Motivation
Machine learning and data science models are just one component of a larger process. For example, a price prediction model may be used to control the purchasing of raw materials, and a customer churn model may influence the way a company interacts with its customers. These models rely on pre-existing data and their predictions are used in various business processes and other models, making the overall process complex.
To simplify this complexity, our focus is on the model itself. We use pre-existing training data and optimize our model to meet intermediate goals such as forecast error or accuracy.

In practice, the trained model is integrated into an existing process, where it receives live data and sends its predictions to the next step in the process.

While simplifying the complexity of data science projects can yield useful results, there are still several challenges to overcome.
Determining the appropriate goal for the model, e.g. whether model accuracy is the best measure for overall process outcome.
Incorporating live feedback into the process and adjusting the model accordingly.
Reusing learned models to optimize and control the input parameters of the process.
Effectively monitoring the model’s performance.
To address these challenges, we may add additional complexity to our process, such as separate components and code to handle feedback.

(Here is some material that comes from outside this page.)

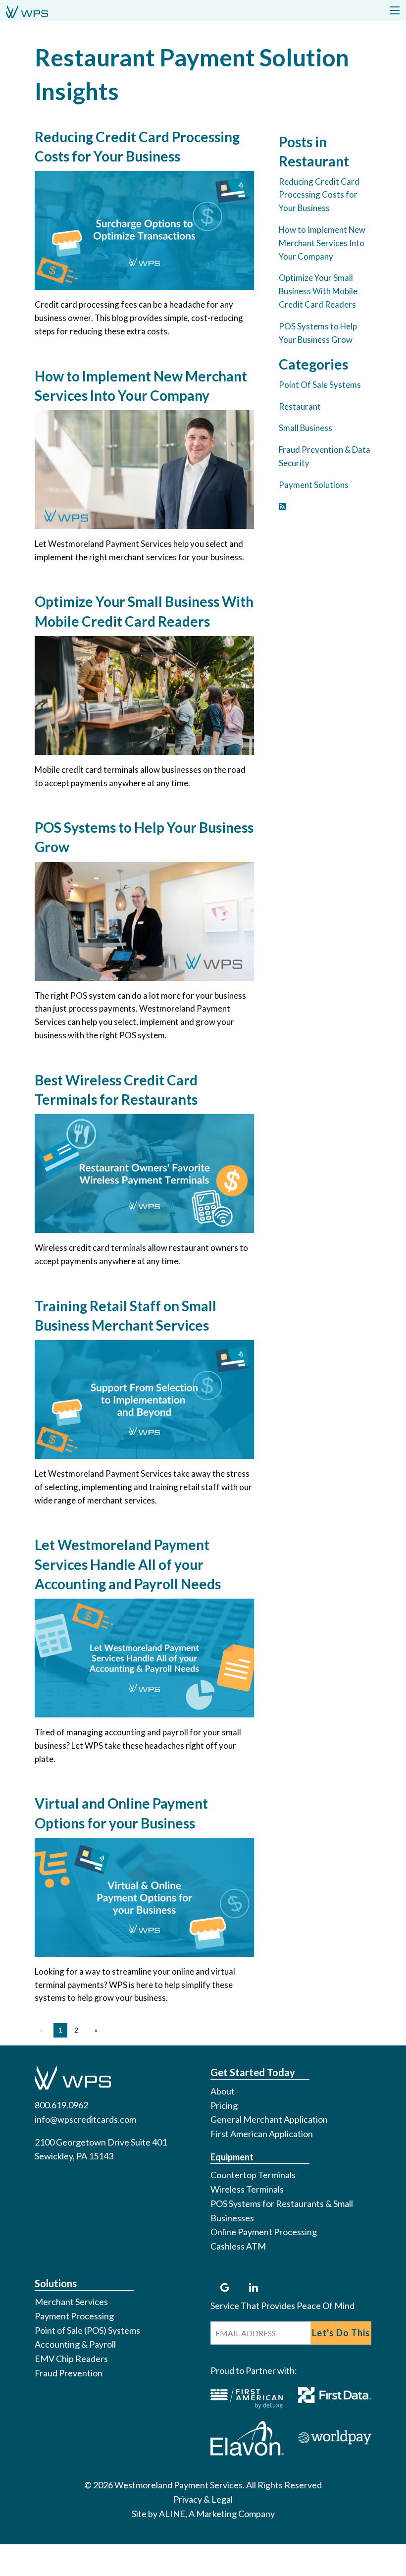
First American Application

A more effective approach is to incorporate a direct feedback mechanism into our process, allowing our models and components to receive real-time information on their performance.

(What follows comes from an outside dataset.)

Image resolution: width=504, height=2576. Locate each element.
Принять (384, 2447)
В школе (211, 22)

A direct feedback mechanism allows for a wide range of applications, such as:
Training a model based on a goal further down the process (e.g. using differentiable programming in a Trebuchet example)
Collecting live reward feedback from an environment to train a reinforcement learning model (RL example)
Gathering live human feedback to label uncertain data in an active learning approach (Music Generator example)
Optimizing the input of our process using gradient-based optimization techniques (control problems)
The swergio package facilitates the implementation of forward and backward communication between independent components.
To maintain independence between components and avoid the need for all components to be aware of each other, communication is implemented through Web Sockets, and each component is only aware of specific communication rooms. Components can send and handle incoming messages.